Dans une nouvelle étude, parue dans la revue Social Neuroscience (Source 1), des chercheurs de la Virginia Commonwealth University (États-Unis) ont utilisé l’imagerie cérébrale fonctionnelle pour trouver une potentielle réponse : l’agressivité entre groupes rivaux augmenterait l’activité du réseau de la récompense du cerveau.

Les chercheurs ont demandé à 35 étudiants masculins d’accomplir une tâche compétitive et agressive contre un autre étudiant de leur université, ou d’une université dite “rivale” de la leur.

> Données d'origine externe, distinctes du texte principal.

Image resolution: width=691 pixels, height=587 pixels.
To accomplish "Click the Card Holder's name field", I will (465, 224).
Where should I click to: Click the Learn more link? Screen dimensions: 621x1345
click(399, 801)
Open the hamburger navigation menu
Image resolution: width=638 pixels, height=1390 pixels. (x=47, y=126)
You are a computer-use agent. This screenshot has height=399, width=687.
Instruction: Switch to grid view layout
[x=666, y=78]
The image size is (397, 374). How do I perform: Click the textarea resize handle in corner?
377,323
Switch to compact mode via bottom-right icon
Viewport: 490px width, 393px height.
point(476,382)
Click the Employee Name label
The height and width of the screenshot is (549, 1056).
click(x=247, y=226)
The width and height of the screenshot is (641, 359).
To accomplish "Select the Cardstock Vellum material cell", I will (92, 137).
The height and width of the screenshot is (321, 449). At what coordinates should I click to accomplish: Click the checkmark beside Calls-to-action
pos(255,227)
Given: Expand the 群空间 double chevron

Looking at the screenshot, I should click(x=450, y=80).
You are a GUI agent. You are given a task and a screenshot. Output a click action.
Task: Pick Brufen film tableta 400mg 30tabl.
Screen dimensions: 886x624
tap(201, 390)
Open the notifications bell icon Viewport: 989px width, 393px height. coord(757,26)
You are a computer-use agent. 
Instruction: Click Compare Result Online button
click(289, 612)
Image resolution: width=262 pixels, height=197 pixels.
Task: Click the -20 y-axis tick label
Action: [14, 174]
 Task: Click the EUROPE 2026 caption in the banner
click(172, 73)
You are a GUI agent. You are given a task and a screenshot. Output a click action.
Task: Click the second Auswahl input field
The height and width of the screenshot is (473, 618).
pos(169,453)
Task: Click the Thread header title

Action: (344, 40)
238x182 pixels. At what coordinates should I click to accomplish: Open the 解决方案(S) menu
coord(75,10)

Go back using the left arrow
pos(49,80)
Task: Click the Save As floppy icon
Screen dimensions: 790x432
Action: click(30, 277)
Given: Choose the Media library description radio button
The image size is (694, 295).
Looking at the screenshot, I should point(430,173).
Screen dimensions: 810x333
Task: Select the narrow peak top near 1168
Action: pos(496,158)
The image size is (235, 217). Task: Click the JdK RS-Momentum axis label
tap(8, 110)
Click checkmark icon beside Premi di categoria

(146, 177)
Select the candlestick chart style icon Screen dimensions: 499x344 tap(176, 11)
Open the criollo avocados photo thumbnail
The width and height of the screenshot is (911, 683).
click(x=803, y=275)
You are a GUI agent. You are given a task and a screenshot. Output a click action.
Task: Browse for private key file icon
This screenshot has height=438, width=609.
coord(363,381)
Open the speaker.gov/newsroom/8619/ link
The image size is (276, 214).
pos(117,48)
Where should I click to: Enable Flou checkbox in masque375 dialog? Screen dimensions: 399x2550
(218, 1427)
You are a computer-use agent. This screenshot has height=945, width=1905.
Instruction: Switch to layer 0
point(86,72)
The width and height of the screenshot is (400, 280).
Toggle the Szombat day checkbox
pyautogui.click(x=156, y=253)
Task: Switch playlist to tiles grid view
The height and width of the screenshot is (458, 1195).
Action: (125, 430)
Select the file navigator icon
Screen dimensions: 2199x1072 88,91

En réalité, ils ont joué contre un programme informatique, mais l’ignoraient.

Les chercheurs ont alors constaté que les participants qui étaient plus agressifs envers les étudiants de l’université rivale qu’envers leurs camarades de campus,  présentaient alors une plus grande activité cérébrale dans les régions du circuit de la récompense (noyau accumbens et cortex préfrontal ventromédian).

Pour les scientifiques, ces résultats suggèrent que le fait de nuire aux membres d’un groupe rival serait particulièrement gratifiant et associé à des émotions positives.De tels mécanismes de renforcement psychologique pourraient aider à expliquer pourquoi les humains semblent si sujets aux conflits intergroupes”, a déclaré David Chester, co-auteur de l’étude.

“Ces nouvelles découvertes sont en adéquation avec nos recherches précédentes, qui ont impliqué à plusieurs reprises les circuits de récompense du cerveau dans la promotion d’actes agressifs”, a-t-il ajouté dans un communiqué (Source 2). “Nous avons fait avancer cette piste d’investigation en montrant qu’une telle activité de récompense lors d’une agression exerce encore plus d’effet dans un contexte intergroupe que dans un contexte hors d’un groupe”.

Notons que la zone du cerveau impliquée dans l’étude n’est pas seulement associée à la récompense. Elle est également impliquée dans d’autres processus psychologiques tels que l’apprentissage, la motivation et l’identité. D’autres recherches devront donc venir appuyer ces résultats et permettre d’affirmer avec certitude que le circuit de la récompense est le “coupable sous-jacent” du conflit entre groupes. Si tel est le cas, ce pourrait aboutir à des interventions pour tenter de réduire les conflits entre groupes rivaux et limiter les violences, règlements de compte et autres bagarres.